L’assurance-vie fait preuve d’une influence tenace auprès des épargnants en 2018. Avec une collecte qui s’est montée à 2,2 milliards d’euros en janvier et 1,7 milliard d’euro le mois suivant, on peut dire que ce support de placement a entamé l’année sur de bonnes bases.

Malgré donc un tableau qui s’est légèrement assombri au cours des dernières années avec l’effritement du rendement des fonds en euros, les statistiques fournies en début d’année rapportent un succès sans précédent.

Une collecte positive sur les deux premiers mois

Si depuis quelques années, le contrat d’assurance-vie a connu de multiples dérives, la situation présente semble s’exposer à des jours meilleurs. La baisse de la rémunération des fonds en euros et les réformes fiscales instituées en 2017 n’auraient décidément pas affecté l’attractivité de ce placement.

Assurance vie collecte 2018Les épargnants qui se prêtent à une prise de risque croissante, sont de plus en plus nombreux à souscrire. Cela a permis de rapporter 1,7 milliard d’euros en collecte, rien qu’au mois de février. Pourtant, selon les chiffres publiés par la Fédération Française de l’Assurance (FFA), la collecte nette d’il y a un an représentait un peu moins du quart de ce chiffre, soit à peu près 400 millions d’euros.

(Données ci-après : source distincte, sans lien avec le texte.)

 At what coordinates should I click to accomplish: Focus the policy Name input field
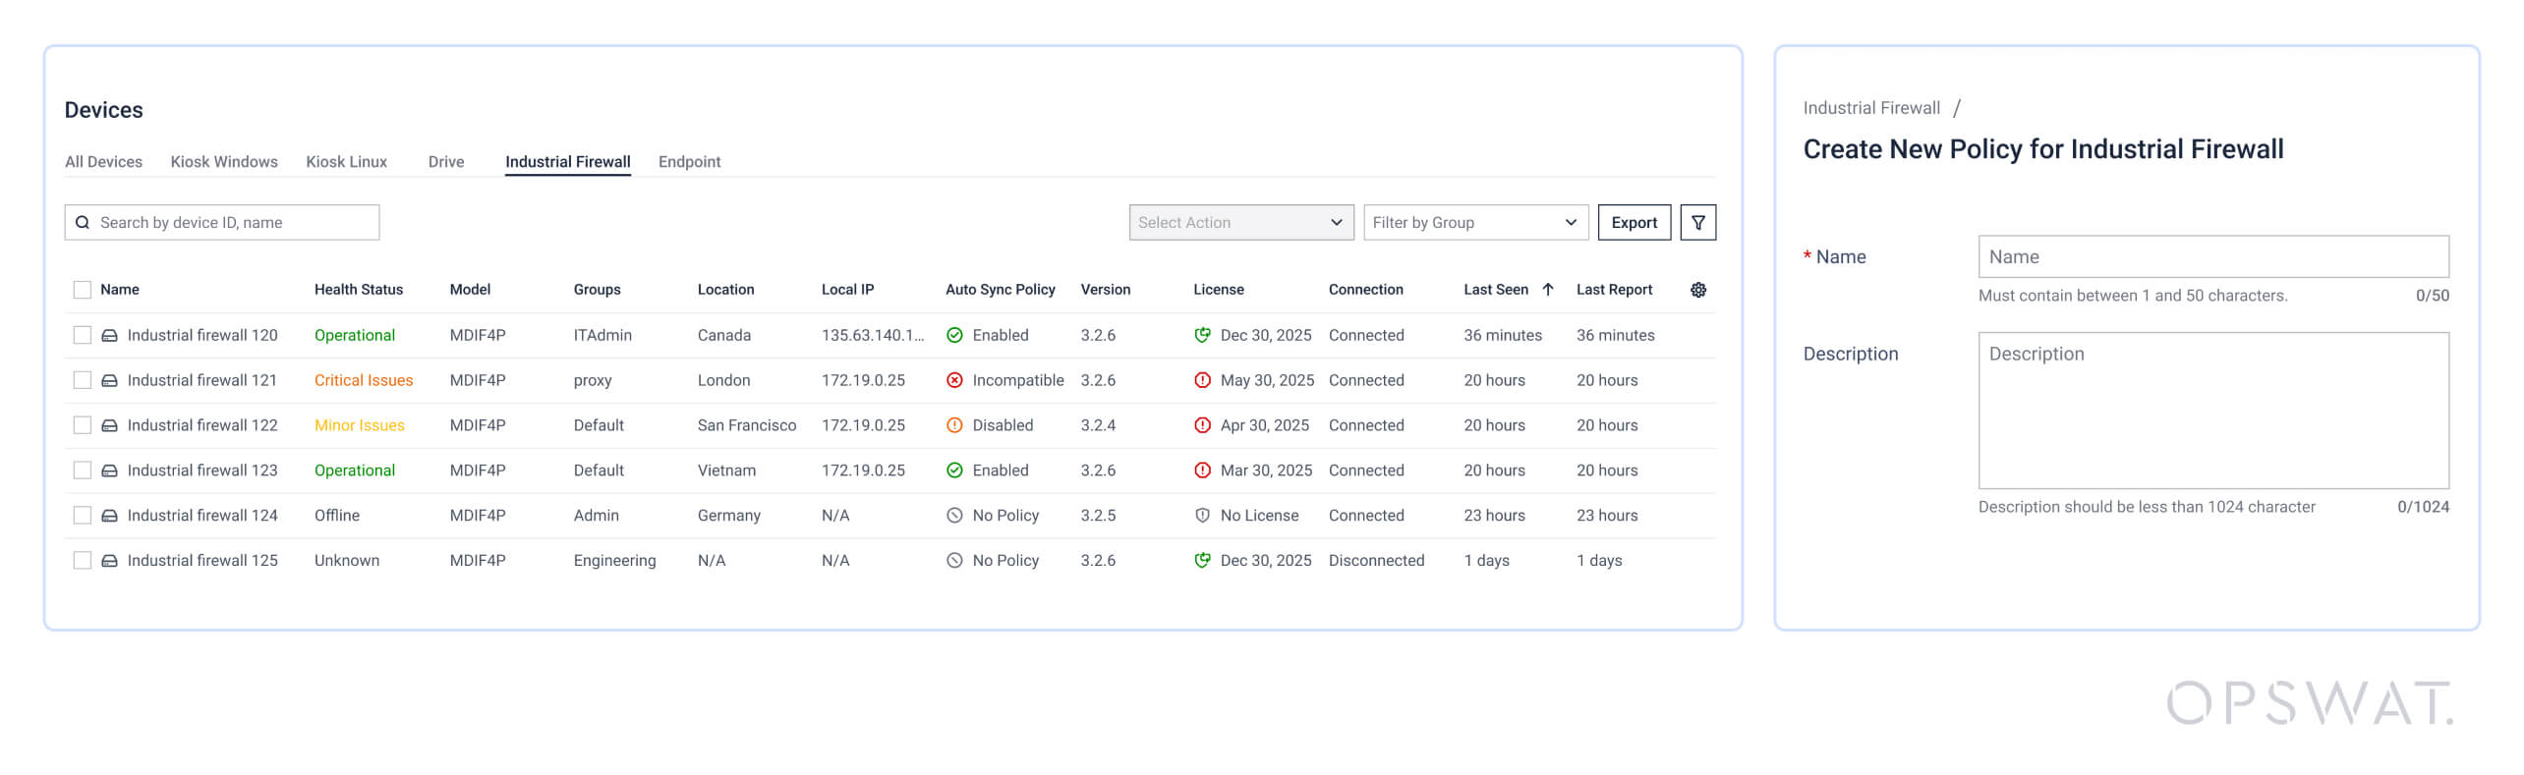click(x=2212, y=256)
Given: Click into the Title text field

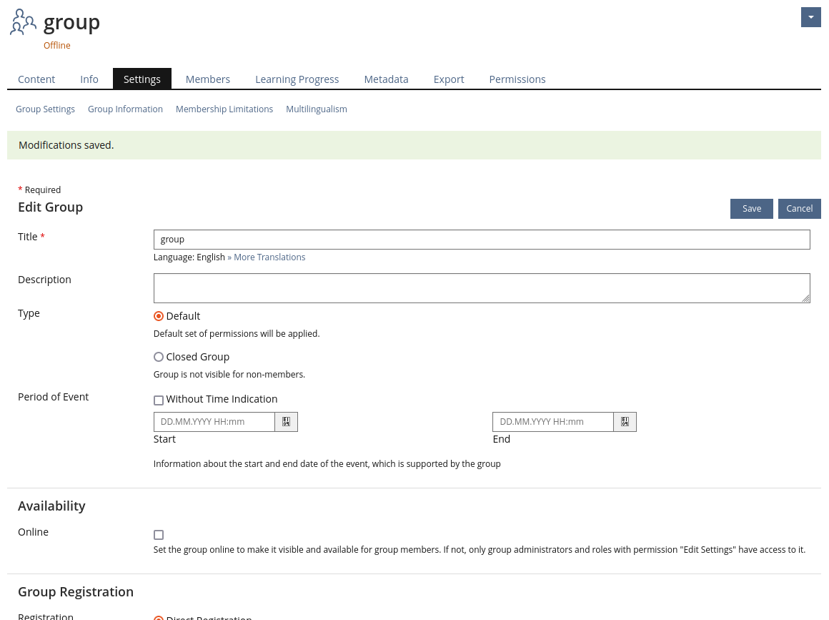Looking at the screenshot, I should pos(481,240).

L’écart est autant flagrant si on se réfère au mois de janvier. Pour une collecte de 2,2 milliard d’euros en tout début d’année, le résultat sur la même période en 2017 se réduisait au quart. On note donc une évolution notable au cours des deux premiers mois avec presque 4 milliards d’euros collectés, alors que 2017 n’avait totalisé que 7 milliards d’euros sur l’ensemble de l’exercice.

Un placement toujours performant

Les éléments qui ont alimenté ce bilan très positif justifient clairement la performance des sociétés d’assurance. Au niveau des cotisations, le mois de février a engrangé un total de 11,3 milliards d’euros. Les prestations versées associées s’élèvent à 9,6 milliards d’euros. L’année précédente, les cotisations encaissées avoisinaient les 10,9 milliards d’euros tandis que les prestations s’affichaient à 10,4 milliards d’euros.

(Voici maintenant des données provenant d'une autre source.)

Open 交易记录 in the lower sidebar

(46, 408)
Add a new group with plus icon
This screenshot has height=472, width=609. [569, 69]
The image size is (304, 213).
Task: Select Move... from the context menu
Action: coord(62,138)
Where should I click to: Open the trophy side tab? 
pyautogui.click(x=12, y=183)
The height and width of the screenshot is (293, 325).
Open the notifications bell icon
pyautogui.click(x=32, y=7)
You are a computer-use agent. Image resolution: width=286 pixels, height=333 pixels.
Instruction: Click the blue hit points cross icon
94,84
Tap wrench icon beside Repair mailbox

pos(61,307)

Au mois de janvier, la collecte brute renoue avec son niveau d’il y a trois ans (13,3 milliards d’euros en 2018 et 13,7 milliards d’euros en 2015). Les prestations, quant à elles, sont restées égales à elles-mêmes avec 10,8 milliards d’euros versés en 2017 et en 2018.

A première vue, les prestations versées ont diminué d’une année sur l’autre alors que les cotisations collectées sont en hausse. Il en résulte cependant une collecte nette en progression (d’après les chiffres cités précédemment). De même, les encours totaux ont affiché une progression de 3% sur un an, soit 1.681 milliards d’euros à fin février 2018.

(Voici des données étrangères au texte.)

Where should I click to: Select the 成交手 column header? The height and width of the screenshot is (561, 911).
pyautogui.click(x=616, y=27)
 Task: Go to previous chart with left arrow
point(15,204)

31% des cotisations proviennent des UC

Les épargnants ont compris qu’il ne fallait pas compter sur les fonds euros pour doper leur gain. A plus d’un titre, la rémunération de ces supports se heurte à une baisse continuelle depuis deux ans (1,9% en 2016 à 1,80% pour 2017). La tendance pour cette année devrait d’autant plus s’inscrire dans ce même mouvement avec une baisse de quelques dizaines de centimes et un taux attendu à 1,40%.

En revanche, les supports en unités de compte (UC) qui sont nettement exposés aux turpitudes des marchés boursiers, sont plus valorisants sur le long terme. Les épargnants qui sont davantage appétents aux risques préfèrent donc se tourner vers ces supports en espérant y gagner plus. A titre d’information, le montant du fonds versé dans les UC se chiffre à 3,5 milliards d’euros en février, soit 31% des cotisations globales. Ce niveau est très légèrement en hausse par rapport à janvier qui enregistre une proportion de 30,5%.

De leur côté, les sociétés d’assurance profitent de la situation pour renforcer les mesures qu’elles ont déjà avancées. Celles-ci se rapportent notamment à la réorientation progressive de la collecte vers les supports en UC pour deux raisons précises. La première est celle qui est liée aux événements suscités. La seconde reprend l’intérêt des assureurs souhaitant limiter les capitaux à immobiliser, et donc rehausser la rémunération par leur intermédiaire contrairement aux fonds euros qui doivent préserver la garantie du capital.